Testo fornito »
━━━━━━━━
I tertia comparationis non mancavano, dunque, alla Corte costituzionale per poter applicare quella clausola di durata massima complessiva di 36 mesi di servizio anche non continuativo alle dipendenze della stessa pubblica amministrazione, che, con la costituzione a tempo indeterminato o stabilizzazione del rapporto di lavoro, poteva costituire (e costituisce) l’unica vera sanzione idonea ad eliminare definitivamente e completamente le conseguenze dell’abusivo ricorso alla contrattazione a termine, ricostruita all’interno dell’ordinamento nazionale e non al di fuori di esso, in applicazione della direttiva 1999/70/Ce e delle indicazioni già fornite dalla sentenza Mascolo della Corte di giustizia al punto 55, espressamente richiamate dal Parlamento europeo nella Risoluzione del 31 maggio 2018 contro la precarizzazione dei rapporti di lavoro .
La procedura di infrazione avrebbe potuto essere evitata dal Giudice delle leggi, già protagonista infelice con la sentenza n.89/2003 del primo conflitto “costituzionale” con la Corte di giustizia nel giudizio definito dalla sentenza Marrosu-Sardino.
Tuttavia, molte responsabilità della situazione di caos normativo e giurisprudenziale sulla tutela effettiva dei lavoratori pubblici precari è della Commissione Ue.
Come riferito nella comunicazione del 3 agosto 2016 della Commissione PETI del Parlamento europeo sullo stato delle petizioni in materia di precariato scolastico, dopo la sentenza Mascolo della Corte di giustizia e l’adozione da parte delle autorità nazionali della legge n.107/2015 con la riforma del settore scolastico, la Commissione Ue ha archiviato il 19 novembre 2015 la procedura di infrazione n.2124/2010, ritenendo che la riforma in questione portasse il diritto nazionale in linea con le clausole 4 e 5 dell'accordo quadro allegato alla direttiva relativa ai contratti di lavoro a tempo determinato, in relazione al settore della pubblica istruzione, senza prendere posizione sul precariato pubblico non scolastico, su cui aveva fornito la falsa informazione nella citata comunicazione del 26 agosto 2013 di estensione a tutti i contratti a tempo determinato alle dipendenze delle pubbliche amministrazioni italiane della procedura di infrazione ora archiviata.
Contestualmente, la Commissione sulla questione del lavoro a tempo determinato nel settore pubblico (non scolastico) italiano ha avviato procedure di pre-infrazione con il riferimento NIF 2014/4231, che si riferiscono in particolare alla prevenzione degli abusi nel rinnovo dei contratti a tempo determinato e al risarcimento dei danni subiti in relazione a tale abuso, per arrivare dopo ben cinque anni alla descritta procedura di infrazione attivata con la messa in mora del 25 luglio 2019.
━━━━━━━━
Le consegne »
**A.** Estrai dal brano sul precariato pubblico il passo che va da "La procedura di infrazione avrebbe" fino a "della Commissione Ue.".
**B.** Secondo il brano sul precariato pubblico, in quale data la Commissione Ue ha archiviato la procedura di infrazione n.2124/2010?
**C.** Scrivi il seguito del brano sul precariato pubblico, riprendendo subito dopo la sua ultima frase.
L'elenco riportato qui è materiale a sé, distinto dal brano sul precariato pubblico.

Materiale fornito »
━━━━━━━━
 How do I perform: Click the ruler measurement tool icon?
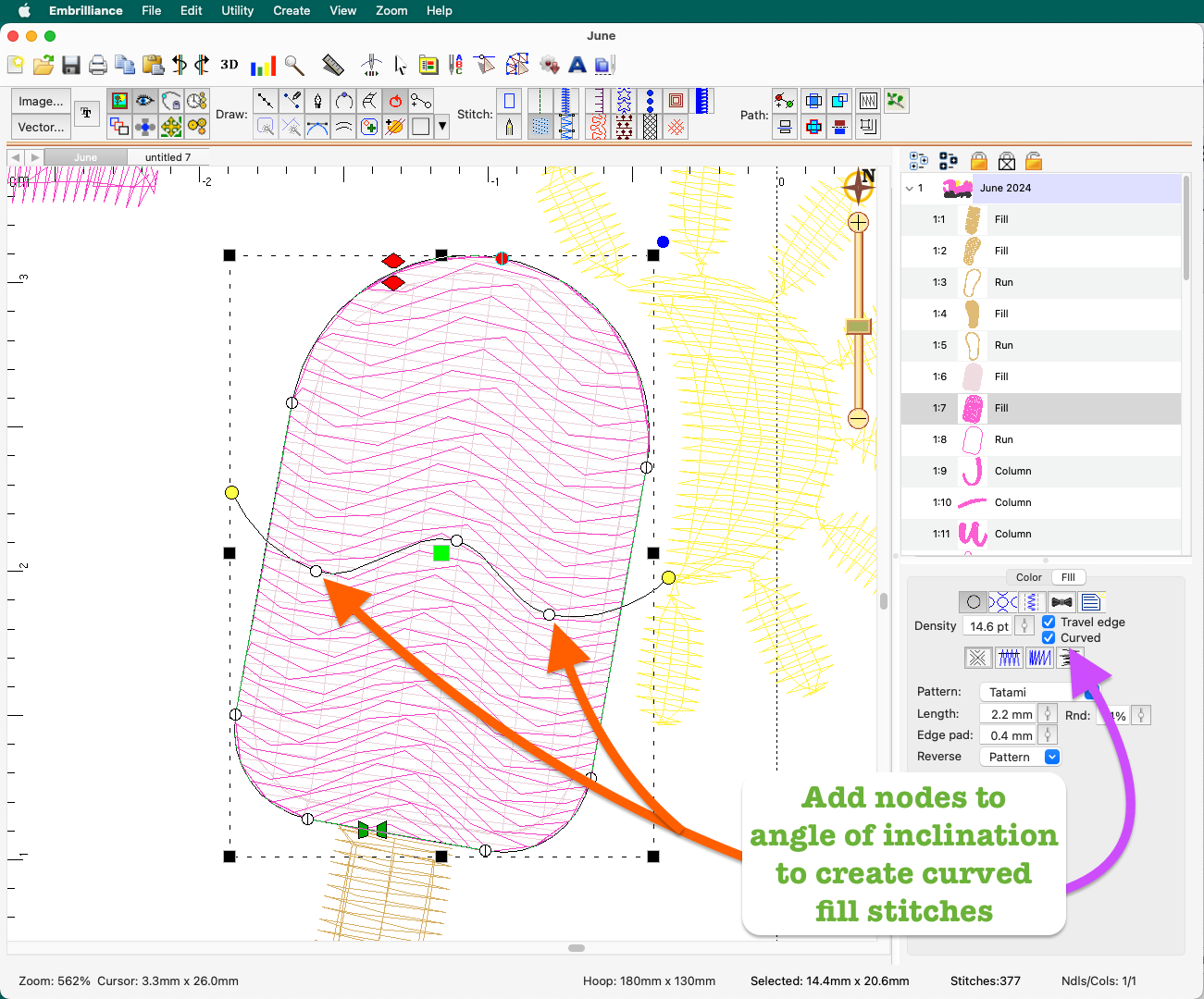tap(333, 65)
━━━━━━━━
Le risposte »
**A.**
La procedura di infrazione avrebbe potuto essere evitata dal Giudice delle leggi, già protagonista infelice con la sentenza n.89/2003 del primo conflitto “costituzionale” con la Corte di giustizia nel giudizio definito dalla sentenza Marrosu-Sardino.
Tuttavia, molte responsabilità della situazione di caos normativo e giurisprudenziale sulla tutela effettiva dei lavoratori pubblici precari è della Commissione Ue.

**B.** Il 19 novembre 2015.

**C.**
Grande, dunque, è la responsabilità della Commissione Ue nella diffusione degli strumenti negoziali di flessibilità e/o precarietà lavorativa in Europa e, quindi, in Italia e, pertanto, meritatissima è stata la censura subita dal Parlamento europeo, su impulso di petitioners, giuristi ed europarlamentari italiani, nella risoluzione del 31 maggio 2018 dell’Istituzione rappresentativa più democratica che abbiamo nell’Unione.
L’inerzia e l’inedia della Commissione nel segnalare il macroscopico inadempimento dell’Italia all’applicazione delle clausole 4 e 5 dell’accordo quadro recepito dalla direttiva 1999/70/CE per quanto riguarda tutto il pubblico impiego hanno provocato anche una denuncia dell’Istituzione Ue davanti al mediatore europeo per cattiva amministrazione e la censura esplicita del Parlamento dell’Unione nella citata risoluzione del 31 maggio 2018 contro la precarietà dei rapporti di lavoro.
D’altra parte, la ritrosia della Commissione in subiecta materia risulta manifesta nel caso, più unico che raro, della procedura di infrazione fantasma o, meglio, secretata sullo status della magistratura onoraria italiana, determinata dalla mancata applicazione nell’ordinamento interno della sentenza O’ Brien (v. infra).

4. La strana vicenda della procedura di infrazione secretata dalla Commissione Ue sullo status e i diritti della magistratura onoraria
A sottolineare la “fluidità” del quadro generale sovranazionale e nazionale per quanto riguarda la tutela effettiva dei diritti dei lavoratori a tempo determinato nel pubblico impiego nazionale, è opportuno raccontare la strana vicenda della procedura di infrazione secretata dalla Commissione europea sullo status e i diritti (negati) della magistratura onoraria italiana.
Preliminarmente, va evidenziato che con la sentenza n.1/1967 la Corte costituzionale, rigettando la questione di costituzionalità sulle modalità di nomina governativa dei giudici contabili e amministrativi anche sotto il profilo del presunto vulnus all’indipendenza del Consiglio di Stato e della Corte dei conti per la presenza di “estranei” non di nomina concorsuale, ha affermato testualmente: «La questione così delimitata non è fondata. Innanzitutto non è fondata nei confronti dell’art. 106, primo comma. La regola che le nomine dei magistrati abbiano luogo per concorso non è di per sè una norma di garanzia di indipendenza del titolare di un ufficio, sibbene d’idoneità a ricoprire l’ufficio. Può ritenersi, tuttavia, che nell’ambito di un sistema, quale quello delineato dalle norme contenute nel titolo IV sezione I della Carta costituzionale, la nomina per concorso, che pur in quest’ambito patisce eccezioni, concorra a rafforzare e a integrare l’indipendenza dei magistrati.».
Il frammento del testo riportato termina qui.